When he landed, he looked as dumbfounded as she felt. MacRieve was like a lightning rod for her powers. Whenever she wanted to use them against him, they worked perfectly.

As he made it back to his feet, an expression of such pure menace twisted his face that she thought he could kill her.

Fitting - since she was about to kill him. "By that same token, MacRieve, you knew what you were getting into as well!" she yelled. "So quit whining about any curse I put on you! If you enter a deadly competition against a witch, you should expect I'll use the weapons allotted me."

He pointed at her, opening his mouth and then closing it, knowing she was right. "I dinna intend this to happen to you! You struck out at me with malice."

"Only when you were about to seal us in!"

"Which I did because you put your filthy spell on me!"

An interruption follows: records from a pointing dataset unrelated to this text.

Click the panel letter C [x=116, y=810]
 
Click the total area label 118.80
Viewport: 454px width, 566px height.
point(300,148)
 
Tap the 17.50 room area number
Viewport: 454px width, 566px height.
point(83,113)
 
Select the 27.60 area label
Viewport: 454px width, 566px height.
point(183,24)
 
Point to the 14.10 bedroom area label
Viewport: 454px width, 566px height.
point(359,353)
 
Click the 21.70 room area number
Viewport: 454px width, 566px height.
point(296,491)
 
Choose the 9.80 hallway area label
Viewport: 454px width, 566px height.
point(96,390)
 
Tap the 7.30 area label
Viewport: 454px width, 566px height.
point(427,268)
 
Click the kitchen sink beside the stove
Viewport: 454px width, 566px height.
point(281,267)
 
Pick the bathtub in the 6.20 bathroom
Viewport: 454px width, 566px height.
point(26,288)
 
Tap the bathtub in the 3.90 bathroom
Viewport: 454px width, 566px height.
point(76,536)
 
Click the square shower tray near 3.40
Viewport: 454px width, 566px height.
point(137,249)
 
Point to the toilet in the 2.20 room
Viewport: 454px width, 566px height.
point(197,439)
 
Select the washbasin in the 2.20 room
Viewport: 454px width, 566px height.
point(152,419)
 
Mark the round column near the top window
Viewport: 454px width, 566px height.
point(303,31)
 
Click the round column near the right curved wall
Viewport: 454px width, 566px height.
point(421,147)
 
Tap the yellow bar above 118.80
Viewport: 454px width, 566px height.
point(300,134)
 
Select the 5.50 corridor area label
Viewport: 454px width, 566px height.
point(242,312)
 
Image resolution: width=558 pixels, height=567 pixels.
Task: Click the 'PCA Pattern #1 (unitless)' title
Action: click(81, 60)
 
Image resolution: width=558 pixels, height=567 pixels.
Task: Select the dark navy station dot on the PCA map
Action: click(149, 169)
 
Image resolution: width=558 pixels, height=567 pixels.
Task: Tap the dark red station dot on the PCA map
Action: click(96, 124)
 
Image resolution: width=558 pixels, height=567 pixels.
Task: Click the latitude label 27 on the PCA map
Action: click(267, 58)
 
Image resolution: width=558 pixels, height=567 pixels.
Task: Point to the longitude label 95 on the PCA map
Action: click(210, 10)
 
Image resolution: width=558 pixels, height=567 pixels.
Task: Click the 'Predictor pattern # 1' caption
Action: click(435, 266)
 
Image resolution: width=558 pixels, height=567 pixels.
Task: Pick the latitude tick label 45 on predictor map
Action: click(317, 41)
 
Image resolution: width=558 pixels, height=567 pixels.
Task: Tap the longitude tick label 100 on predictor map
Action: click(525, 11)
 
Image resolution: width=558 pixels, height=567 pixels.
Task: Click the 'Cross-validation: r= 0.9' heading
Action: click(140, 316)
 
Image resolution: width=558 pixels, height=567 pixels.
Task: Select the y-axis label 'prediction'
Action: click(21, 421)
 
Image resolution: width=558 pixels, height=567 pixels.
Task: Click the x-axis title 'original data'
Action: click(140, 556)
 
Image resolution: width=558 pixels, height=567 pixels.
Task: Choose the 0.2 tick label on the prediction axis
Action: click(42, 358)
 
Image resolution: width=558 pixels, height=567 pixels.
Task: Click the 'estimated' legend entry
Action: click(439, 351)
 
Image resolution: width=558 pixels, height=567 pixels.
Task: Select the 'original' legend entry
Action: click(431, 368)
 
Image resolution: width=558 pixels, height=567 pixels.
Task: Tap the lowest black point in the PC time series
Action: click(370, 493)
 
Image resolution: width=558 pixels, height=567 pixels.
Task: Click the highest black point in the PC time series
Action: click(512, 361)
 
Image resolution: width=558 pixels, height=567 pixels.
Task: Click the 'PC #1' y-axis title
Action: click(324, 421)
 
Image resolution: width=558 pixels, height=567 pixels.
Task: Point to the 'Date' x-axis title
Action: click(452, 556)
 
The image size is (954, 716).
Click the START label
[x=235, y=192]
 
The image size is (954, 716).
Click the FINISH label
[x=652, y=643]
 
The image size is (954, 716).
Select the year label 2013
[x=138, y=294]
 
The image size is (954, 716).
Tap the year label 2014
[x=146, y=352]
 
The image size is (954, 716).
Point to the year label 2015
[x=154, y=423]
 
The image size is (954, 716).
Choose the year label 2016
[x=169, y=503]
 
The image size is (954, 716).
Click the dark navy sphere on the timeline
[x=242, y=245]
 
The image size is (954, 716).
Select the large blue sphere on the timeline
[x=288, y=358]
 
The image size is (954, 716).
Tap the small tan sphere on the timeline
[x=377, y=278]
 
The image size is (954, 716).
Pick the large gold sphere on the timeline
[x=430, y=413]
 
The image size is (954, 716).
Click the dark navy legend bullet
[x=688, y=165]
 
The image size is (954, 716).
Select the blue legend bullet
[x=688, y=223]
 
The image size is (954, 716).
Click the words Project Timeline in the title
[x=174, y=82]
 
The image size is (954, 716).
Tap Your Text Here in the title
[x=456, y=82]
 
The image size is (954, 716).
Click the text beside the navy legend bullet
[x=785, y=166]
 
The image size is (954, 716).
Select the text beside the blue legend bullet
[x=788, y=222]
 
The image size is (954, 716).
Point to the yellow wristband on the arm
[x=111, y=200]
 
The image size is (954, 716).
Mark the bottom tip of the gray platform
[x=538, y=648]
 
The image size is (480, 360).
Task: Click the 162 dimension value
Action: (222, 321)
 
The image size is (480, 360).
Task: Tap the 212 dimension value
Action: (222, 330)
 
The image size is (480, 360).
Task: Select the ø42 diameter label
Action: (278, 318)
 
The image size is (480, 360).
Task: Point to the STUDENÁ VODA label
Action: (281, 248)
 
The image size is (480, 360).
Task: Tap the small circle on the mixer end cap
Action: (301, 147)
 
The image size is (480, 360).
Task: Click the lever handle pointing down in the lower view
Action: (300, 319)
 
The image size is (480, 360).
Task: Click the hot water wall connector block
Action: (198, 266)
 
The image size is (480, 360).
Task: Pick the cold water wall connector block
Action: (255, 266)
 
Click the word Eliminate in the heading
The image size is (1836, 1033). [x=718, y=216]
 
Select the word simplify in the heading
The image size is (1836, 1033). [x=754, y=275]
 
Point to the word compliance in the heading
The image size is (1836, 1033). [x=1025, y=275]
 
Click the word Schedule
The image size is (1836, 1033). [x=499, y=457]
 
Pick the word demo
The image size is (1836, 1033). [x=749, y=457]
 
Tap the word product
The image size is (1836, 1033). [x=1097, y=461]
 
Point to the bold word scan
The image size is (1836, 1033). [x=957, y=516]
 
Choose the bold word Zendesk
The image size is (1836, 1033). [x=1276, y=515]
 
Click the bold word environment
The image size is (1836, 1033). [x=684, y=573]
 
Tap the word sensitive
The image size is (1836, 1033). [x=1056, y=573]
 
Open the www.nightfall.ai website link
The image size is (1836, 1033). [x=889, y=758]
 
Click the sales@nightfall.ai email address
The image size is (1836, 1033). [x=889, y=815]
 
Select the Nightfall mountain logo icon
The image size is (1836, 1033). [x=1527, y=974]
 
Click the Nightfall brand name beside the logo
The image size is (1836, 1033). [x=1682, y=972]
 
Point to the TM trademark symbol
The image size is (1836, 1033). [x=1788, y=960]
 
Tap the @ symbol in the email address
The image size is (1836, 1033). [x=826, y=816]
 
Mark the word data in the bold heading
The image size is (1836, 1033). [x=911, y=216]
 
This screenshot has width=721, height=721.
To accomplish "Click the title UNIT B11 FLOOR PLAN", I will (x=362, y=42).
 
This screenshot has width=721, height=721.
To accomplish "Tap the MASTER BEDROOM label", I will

"Just as you didn't intend for me to be trapped and have all these horrible things happen to me, I didn't intend for you to lose your mate, and I wouldn't wish that on anyone, even you. So you have a lot of nerve to say that my nightmare was unintentional, then to blame me directly for your troubles. Over a three-week period you lost the Hie, and because you lost the Hie, you lost your mate, so it's all my fault! You might try blaming the person who ultimately defeated you - I'm sure they didn't do it politely. Or you might try blaming the person responsible for her death in the first place!"

"I was responsible," he grated, his eyes suddenly so bleak they staggered her. "Me. And the gods know I do." Then he stormed from the cave, knocking their speechless audience out of the way.

14

"That little, bloody witch!" Bowe snapped as he stormed to the plateau. What was she thinking to scream at him like that? To bloody throw him?

Just as Bowe put his fist through a tree, Rydstrom appeared. "Got under your skin, then?"

"What do you want?"

"To tell you what we've decided to do."

"What you've decided? The witch is my charge."

Rydstrom ignored him. "Hild will begin the journey tonight, heading back into the conflict. He'll move more quickly alone and will be able to sneak past the armies to get the word to the factions as soon as possible. Cade, Tera, Tierney, and myself will travel east with her and get her back to the States."